Estoy en el restaurante Odeon, en el barrio de Tribeca en Nueva York, Tengo cita con Steven Erlanger, que dirige las páginas culturales del New York Times (desde entonces ha asumido la dirección de las oficinas de Tel Aviv y luego de París). Me resume las etapas de la revolución que se ha producido. El final de la jerarquía cultural, el auge de las industrias de los contenidos, el ocaso de los independientes ahora ya mezclados con las majors, el dominio de lo cool, lo hip y el buzz, la cultura transformada en commodity (mercancía). Pero insiste también en la diversidad cultural, que ha tenido un papel importantísimo según él en el debilitamiento del modelo europeo: «Cada vez somos más colorful», me dice.

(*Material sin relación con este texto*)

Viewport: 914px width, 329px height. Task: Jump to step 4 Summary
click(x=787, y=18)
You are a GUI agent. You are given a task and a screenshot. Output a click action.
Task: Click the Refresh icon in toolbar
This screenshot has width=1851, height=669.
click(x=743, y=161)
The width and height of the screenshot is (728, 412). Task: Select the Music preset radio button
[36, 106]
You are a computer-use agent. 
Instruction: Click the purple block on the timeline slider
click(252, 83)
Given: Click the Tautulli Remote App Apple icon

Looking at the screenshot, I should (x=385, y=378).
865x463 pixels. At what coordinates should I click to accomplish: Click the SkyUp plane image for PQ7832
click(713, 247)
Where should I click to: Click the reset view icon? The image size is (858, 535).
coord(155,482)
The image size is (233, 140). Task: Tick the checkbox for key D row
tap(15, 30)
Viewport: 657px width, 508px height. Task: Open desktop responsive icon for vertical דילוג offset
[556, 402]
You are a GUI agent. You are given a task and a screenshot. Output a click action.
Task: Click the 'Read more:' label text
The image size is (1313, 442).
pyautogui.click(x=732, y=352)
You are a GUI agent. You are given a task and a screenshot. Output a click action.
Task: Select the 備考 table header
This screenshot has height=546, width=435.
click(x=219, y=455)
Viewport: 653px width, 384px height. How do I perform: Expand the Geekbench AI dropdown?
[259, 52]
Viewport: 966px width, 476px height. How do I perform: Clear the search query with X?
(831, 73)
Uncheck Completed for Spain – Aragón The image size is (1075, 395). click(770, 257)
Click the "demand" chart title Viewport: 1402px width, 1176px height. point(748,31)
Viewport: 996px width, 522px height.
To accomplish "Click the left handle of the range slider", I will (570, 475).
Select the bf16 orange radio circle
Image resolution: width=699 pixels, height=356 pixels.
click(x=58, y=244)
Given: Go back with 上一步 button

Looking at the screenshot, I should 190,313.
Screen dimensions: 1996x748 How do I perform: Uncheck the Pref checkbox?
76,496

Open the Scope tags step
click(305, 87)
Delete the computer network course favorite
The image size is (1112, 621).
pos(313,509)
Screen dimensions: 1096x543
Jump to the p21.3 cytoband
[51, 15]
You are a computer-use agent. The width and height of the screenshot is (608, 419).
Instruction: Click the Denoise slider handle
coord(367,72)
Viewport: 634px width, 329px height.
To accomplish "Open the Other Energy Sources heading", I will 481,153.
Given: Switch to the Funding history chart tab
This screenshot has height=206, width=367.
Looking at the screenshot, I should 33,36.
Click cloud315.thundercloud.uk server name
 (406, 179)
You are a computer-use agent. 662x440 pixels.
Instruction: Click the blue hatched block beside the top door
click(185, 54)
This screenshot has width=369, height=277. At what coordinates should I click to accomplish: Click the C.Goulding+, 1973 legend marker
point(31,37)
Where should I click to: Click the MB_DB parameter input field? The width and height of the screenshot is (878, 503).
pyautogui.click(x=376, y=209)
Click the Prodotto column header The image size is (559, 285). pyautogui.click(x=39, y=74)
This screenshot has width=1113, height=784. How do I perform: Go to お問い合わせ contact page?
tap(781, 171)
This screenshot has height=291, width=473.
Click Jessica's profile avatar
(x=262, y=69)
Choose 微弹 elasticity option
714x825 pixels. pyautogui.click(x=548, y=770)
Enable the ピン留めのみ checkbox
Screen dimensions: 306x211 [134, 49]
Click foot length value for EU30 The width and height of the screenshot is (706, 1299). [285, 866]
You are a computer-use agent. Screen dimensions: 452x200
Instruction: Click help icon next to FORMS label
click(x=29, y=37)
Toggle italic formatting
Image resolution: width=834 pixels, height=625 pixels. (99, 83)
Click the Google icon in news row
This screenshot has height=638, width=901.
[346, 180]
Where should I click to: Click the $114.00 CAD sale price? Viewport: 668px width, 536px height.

Steven Erlanger piensa que sólo estamos al principio de este proceso. «Tener en cuenta realmente la diversidad, el auge de Internet y la globalización harán que el movimiento se extienda». Piensa en el proceso de desintermediación que produce la web, suprimiendo los intermediarios. Habla de los países emergentes que todavía revolucionarán más el panorama. Todo ello contribuye, en su opinión, a reforzar la americanización de la cultura en todo el mundo, puesto que Estados Unidos es, por excelencia, el país de Internet y de la acogida de los extranjeros procedentes de los países emergentes. ¿Y Europa? «Al no interesarse suficientemente por las culturas populares, el entertainment, las industrias creativas, el mercado y la diversidad étnica, Europa conoce un gran estancamiento cultural», concluye, sin convencerme del todo, el jefe de la sección cultural del New York Times en el restaurante Odeon.
A nuestro alrededor, van y vienen los bus boys mexicanos, que son los que traen los platos pero no toman la comanda. En la cocina, veo negros. Pero nuestros camareros son blancos; me digo que probablemente son actores «en ciernes». En este restaurante hip del barrio cool de Tribeca en Nueva York estoy entre Europa y América. Un crítico culinario del New York Times ha calificado Odeon con una fórmula: «European sophistication, American Abundance». El ambiente es refinado pero la comida es copiosa; la calidad y la cantidad; Europa y América. De nuevo, la ambición americana.
«En este restaurante —me dice Steven Erlanger— fue donde Jay McInerney situó su célebre novela Luces de neón». Es un libro típicamente estadounidense, soberbio y sofisticado, que Pauline Kael odiaba, que Tina Brown adoraba y del cual Oprah Winfrey no ha hablado jamás.